Good Statistical Methods Is No Substitute for Bad Data

Join 36.9K other subscribers

The Database of Religious History (DRH) team has recently published the first (and only, as far as I know) analytic article based on the DRH data, Religion and Ecology: A pilot study employing the database of religious history. Their results were quite disappointing. As they write in the Abstract:

However, when it came to analyzing DRH and ecological variables extracted from paleoclimate reconstructions, we were unable to replicate previous findings. We explore possible reasons for this discrepancy, including inaccurate climate reconstructions, ecological variables being unrepresentative of the standard climate, aggregation method and—perhaps most significantly—the inadequacy of existing statistical tools for dealing with the kind of complex and highly interrelated cultures that have characterized most of human history.

And their main conclusion is that “New and better methods are needed to disambiguate the messiness of history.”

I disagree. The main problem here is not in the statistical methods, but in the DRH data themselves. Before I explain, I need to acknowledge my previous history with DRH. I also want to make some general comments on the role of critique in science, and how it can be used productively.

As some readers of this blog know, the initial group that started working on Seshat: Global History Databank, included Ted Slingerland (who is now the project director of DRH). However, as we were laying the foundations of the work to come, it became clear that there were irreconcilable differences between us, partly stemming from a clash of personalities, but mainly because we disagreed on the basic issues of methodology. As a result, we split and each team proceeded building their databases in the way they thought best (I’ll say more about these divergent approaches below).

Later on, the DRH team, and Slingerland in particular, made their disapproval of our empirical approach public, by publishing several articles criticizing our data and results. For example, see Historians Respond to Whitehouse et al. (2019), “Complex Societies Precede Moralizing Gods Throughout World History”. In general, criticizing methods and the appropriateness of conclusions is an intrinsic part of doing science, because how would we otherwise reject bad methods and bad theories in favor of good ones? Our critics, however, greatly exceeded the boundaries of appropriate scientific discourse. Thus, Slingerland et al. accused us—falsely—of scientific misconduct. Most seriously, their critique included an allegation that Seshat researchers lied about the involvement of one of our expert historians in checking data.
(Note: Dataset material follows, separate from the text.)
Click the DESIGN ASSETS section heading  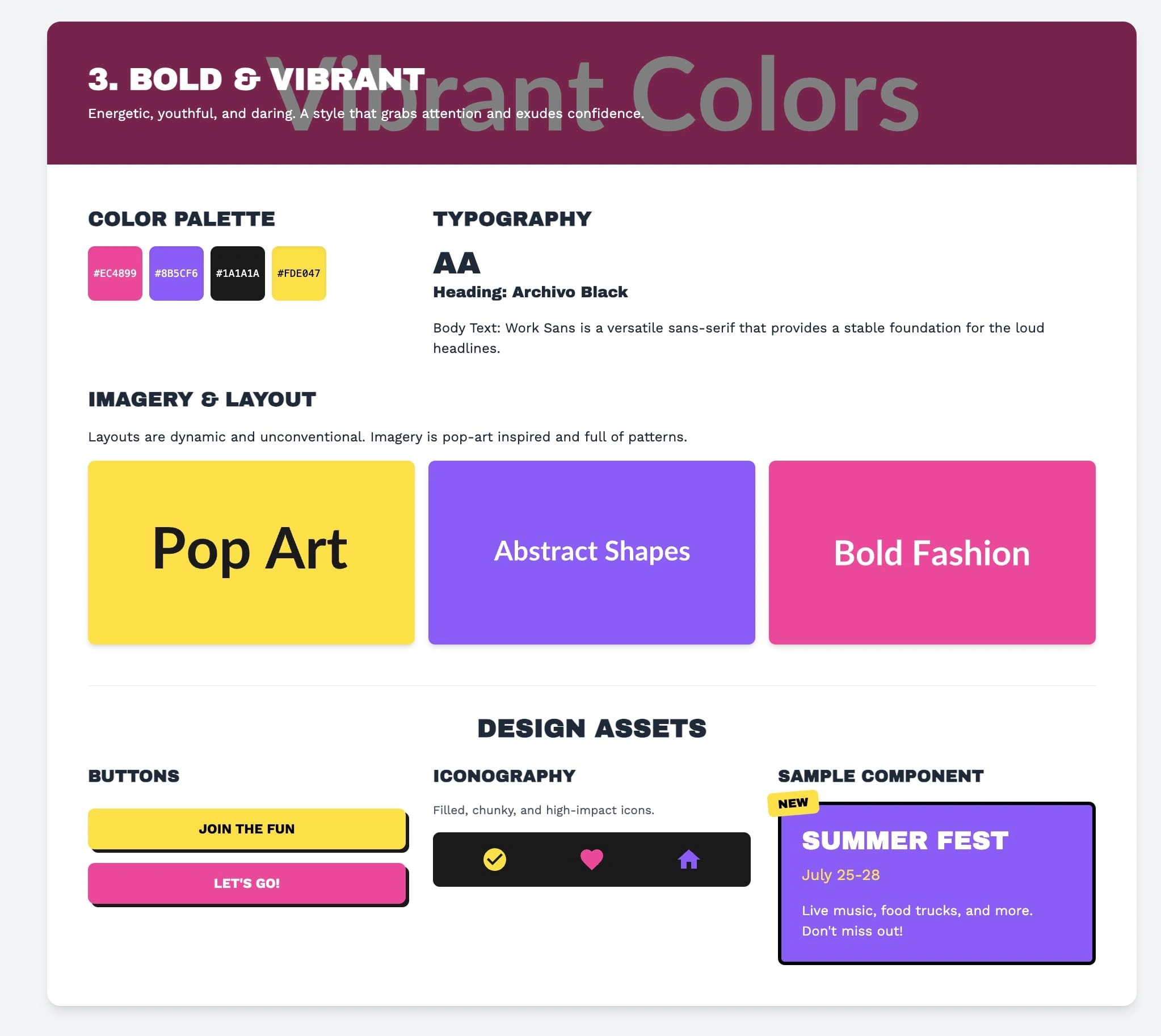[x=591, y=728]
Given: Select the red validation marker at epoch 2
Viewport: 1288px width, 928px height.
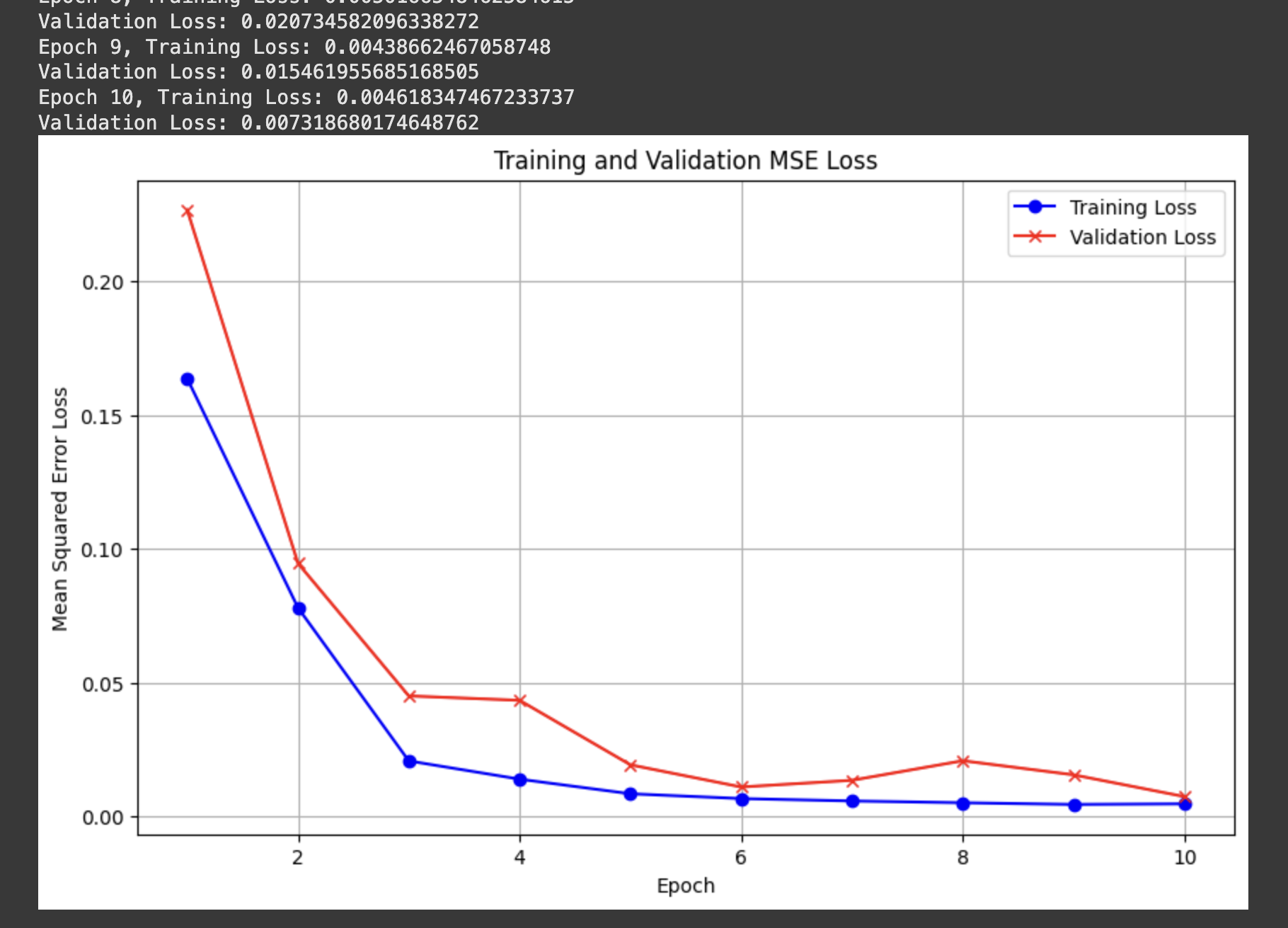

If you are interested in the sordid details, read our response to their critique.

Well, let Big God be their judge or, alternatively, let karma take care of it.

Critique is very important in science, we just need to follow several good rules: criticize methods and conclusions, not people; promote dialogue by inviting responses to your criticisms; don’t use extra-scientific power to suppress other people’s opinions—let logic and facts do your job; and so on. My remarks below are offered in this spirit.

Returning to my critique of the Religion and Ecology article, it stems from the fundamental disagreement between the Seshat and DRH approaches (which led to the split) on how the knowledge of historians about past societies should—and could—be translated into data that can be analyzed with statistical methods. The DRH approach has been to rely entirely on historians to build the database “bottom up,” by filling in the boxes online. Unfortunately, this approach leads to several serious problems, I’d say even fatal flaws.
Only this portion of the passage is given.